Guildhall School is leveraging its national and international partnerships, both in Higher Education and Performing Arts, in order to train Artistic Citizens; next generation artists who bring not only their craft, but who are equipped and willing to: i) intelligently engage with essential dialogues around ethics, social justice, the environment and well-being, and ii) define themselves as 21st Century Artists in Society.
Some employers are moving away from traditional ‘fixed ensemble’ structures to a more fluid workforce where diversity of ideas and experience contributes more to the creative process than polished, perfectly executed reproductions of standard repertoire. Continuing development opportunities for mid-career musicians are increasingly important - and can help them to move forwards in a climate where there is still an unspoken belief that a multi-faceted career counts for less than a ‘straight-ahead’ classical musician.
Standard auditions are also being supplemented by statements about musicians’ artistic ideas, influences, and aspirations, and a strong desire to employ musicians able to work in an open, explorative way. There are exciting opportunities in all of this for industry and conservatoires to collaborate.
People agreed that creating a single collaborative space for people to engage at partnership level would help: between conservatoires and umbrella organisations including the Incorporated Society of Musicians, Help Musicians, Musicians Union, Conservatoires UK, Association of British Orchestras, Sound Connections, and so on, to help overcome the complexity and to empower the creative diversity of the industry.
How research plays its part
Research is clearly needed to systematically document what is already happening in conservatoires and help to identify misperceptions and barriers to necessary change among both students and staff. Collaborative research also has potential to help balance the more competitive approaches that funding systems often reward.
Within such research, reflecting the voices of local partners, and especially participants from less affluent or marginalised communities, will be vital in developing conservatoires as spaces ‘for them’. Similarly, research has an important part to play in building sustainability and longevity into partnerships and becoming less reliant on staff on precarious short-term contracts, while also valuing the agility and creativity that a younger workforce can bring to the table.
What next for this concept
Strengthening Music in Society offered a provocation and gathering point towards action. The ‘Musicians as Makers in Society’ concept emerged from conservatoires working collaboratively through a European project, and innovation is already happening in UK institutions.
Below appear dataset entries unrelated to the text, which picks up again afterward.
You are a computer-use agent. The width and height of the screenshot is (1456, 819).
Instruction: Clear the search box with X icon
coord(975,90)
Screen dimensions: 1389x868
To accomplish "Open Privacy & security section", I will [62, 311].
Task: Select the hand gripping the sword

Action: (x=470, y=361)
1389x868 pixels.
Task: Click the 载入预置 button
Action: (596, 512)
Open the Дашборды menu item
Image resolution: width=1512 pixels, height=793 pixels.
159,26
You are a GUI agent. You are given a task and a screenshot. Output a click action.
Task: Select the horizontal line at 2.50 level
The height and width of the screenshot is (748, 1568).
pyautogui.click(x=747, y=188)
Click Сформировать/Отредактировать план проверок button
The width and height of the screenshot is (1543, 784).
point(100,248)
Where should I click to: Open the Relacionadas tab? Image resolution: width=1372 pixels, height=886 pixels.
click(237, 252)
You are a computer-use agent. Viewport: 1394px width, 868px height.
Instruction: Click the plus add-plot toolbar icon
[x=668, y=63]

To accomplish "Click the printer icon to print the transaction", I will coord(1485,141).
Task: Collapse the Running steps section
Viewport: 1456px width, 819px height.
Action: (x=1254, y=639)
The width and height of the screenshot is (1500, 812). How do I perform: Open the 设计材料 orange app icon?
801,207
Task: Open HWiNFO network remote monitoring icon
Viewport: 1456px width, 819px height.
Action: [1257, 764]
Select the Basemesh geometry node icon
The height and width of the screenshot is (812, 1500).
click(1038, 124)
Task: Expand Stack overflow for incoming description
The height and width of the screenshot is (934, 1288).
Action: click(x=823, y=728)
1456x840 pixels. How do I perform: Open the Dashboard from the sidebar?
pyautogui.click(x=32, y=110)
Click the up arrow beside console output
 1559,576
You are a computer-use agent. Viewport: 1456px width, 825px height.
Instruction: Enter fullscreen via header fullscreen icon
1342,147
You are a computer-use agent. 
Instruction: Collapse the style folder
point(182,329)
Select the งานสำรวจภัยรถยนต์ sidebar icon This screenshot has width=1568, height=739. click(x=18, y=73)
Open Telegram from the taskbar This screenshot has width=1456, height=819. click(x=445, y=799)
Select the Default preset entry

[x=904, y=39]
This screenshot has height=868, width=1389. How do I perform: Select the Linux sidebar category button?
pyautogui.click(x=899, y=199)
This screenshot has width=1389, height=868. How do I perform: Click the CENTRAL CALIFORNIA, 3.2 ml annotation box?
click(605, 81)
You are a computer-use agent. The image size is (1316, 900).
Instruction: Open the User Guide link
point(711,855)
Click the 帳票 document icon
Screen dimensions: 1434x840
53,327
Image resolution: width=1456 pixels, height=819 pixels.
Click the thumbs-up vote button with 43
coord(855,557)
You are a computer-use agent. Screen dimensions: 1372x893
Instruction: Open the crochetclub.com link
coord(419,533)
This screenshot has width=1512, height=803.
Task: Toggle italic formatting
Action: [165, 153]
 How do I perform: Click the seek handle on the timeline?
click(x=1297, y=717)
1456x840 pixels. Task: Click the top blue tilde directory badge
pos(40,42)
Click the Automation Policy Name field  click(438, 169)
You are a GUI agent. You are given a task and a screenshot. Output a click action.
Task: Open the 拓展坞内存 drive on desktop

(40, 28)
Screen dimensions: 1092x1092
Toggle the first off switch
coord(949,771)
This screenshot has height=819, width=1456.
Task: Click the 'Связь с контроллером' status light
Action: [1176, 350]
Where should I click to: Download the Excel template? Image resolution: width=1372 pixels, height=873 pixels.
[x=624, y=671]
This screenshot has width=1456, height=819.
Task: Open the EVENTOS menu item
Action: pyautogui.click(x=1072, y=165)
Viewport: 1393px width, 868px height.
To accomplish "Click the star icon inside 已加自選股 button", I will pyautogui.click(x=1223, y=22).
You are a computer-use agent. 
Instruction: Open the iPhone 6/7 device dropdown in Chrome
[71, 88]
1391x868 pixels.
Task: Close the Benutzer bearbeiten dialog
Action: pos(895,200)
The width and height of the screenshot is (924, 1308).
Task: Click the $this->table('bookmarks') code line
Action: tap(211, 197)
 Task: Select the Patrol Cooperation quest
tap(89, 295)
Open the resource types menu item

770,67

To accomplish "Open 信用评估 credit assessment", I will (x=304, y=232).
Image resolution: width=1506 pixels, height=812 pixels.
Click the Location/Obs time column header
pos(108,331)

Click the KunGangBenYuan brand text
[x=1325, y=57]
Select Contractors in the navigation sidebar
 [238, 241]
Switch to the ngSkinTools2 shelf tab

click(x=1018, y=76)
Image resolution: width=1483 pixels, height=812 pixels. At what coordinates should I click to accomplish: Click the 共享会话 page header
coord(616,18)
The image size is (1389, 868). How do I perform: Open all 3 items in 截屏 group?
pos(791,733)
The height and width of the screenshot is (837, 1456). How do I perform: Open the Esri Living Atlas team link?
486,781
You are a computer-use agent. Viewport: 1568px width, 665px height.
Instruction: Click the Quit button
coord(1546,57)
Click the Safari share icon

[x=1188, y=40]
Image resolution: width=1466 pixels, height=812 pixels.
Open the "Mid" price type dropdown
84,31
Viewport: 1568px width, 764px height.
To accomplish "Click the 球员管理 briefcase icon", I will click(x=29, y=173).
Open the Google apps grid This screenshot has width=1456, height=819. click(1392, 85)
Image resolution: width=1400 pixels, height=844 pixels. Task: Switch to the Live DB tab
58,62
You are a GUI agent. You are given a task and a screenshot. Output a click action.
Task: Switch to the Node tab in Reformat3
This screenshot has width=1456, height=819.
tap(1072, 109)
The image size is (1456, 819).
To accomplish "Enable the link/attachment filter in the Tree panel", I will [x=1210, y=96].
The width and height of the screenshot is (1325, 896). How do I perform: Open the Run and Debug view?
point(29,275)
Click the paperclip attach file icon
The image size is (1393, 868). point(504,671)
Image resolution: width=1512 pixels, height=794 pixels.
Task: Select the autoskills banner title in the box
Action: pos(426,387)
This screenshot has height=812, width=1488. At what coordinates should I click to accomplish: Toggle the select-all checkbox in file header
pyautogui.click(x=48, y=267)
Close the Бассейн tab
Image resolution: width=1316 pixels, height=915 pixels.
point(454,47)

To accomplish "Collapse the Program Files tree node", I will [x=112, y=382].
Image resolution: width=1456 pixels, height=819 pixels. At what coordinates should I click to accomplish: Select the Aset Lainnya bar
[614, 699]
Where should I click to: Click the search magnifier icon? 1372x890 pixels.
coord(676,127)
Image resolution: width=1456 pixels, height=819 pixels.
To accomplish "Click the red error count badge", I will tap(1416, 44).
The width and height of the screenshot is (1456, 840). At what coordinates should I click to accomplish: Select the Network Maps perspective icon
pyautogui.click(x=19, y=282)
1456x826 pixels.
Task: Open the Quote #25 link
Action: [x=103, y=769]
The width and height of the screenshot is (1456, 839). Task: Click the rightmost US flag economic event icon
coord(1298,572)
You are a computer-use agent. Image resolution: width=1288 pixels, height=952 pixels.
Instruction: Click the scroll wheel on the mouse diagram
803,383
As the conference highlighted, there is a lot still to do, both within conservatoires themselves, and across the classical music ecosystem. Music provision for under-18s is key to this ecosystem and to improving access and inclusion. It should be front and centre of conservatoire strategy and partnership working.
To fulfil conservatoires’ growing potential in community, partnership and co-creation, we must find better ways of celebrating existing knowledge exchange, innovation and public engagement.
The conservatoire as a place of conservation is outdated. More aligned with serving contemporary contexts and the future of music-making, delegates proposed their enormous potential as ‘innovatories’ for the industry and classical music ecology.
Our conference aimed to start an inclusive discussion across the creative ecosystem, and we will need ongoing engagement and widespread support to make the concept a reality.
Professor Helena Gaunt is Principal at Royal Welsh College of Music & Drama and Professor John Sloboda is Research Professor at Guildhall School of Music & Drama.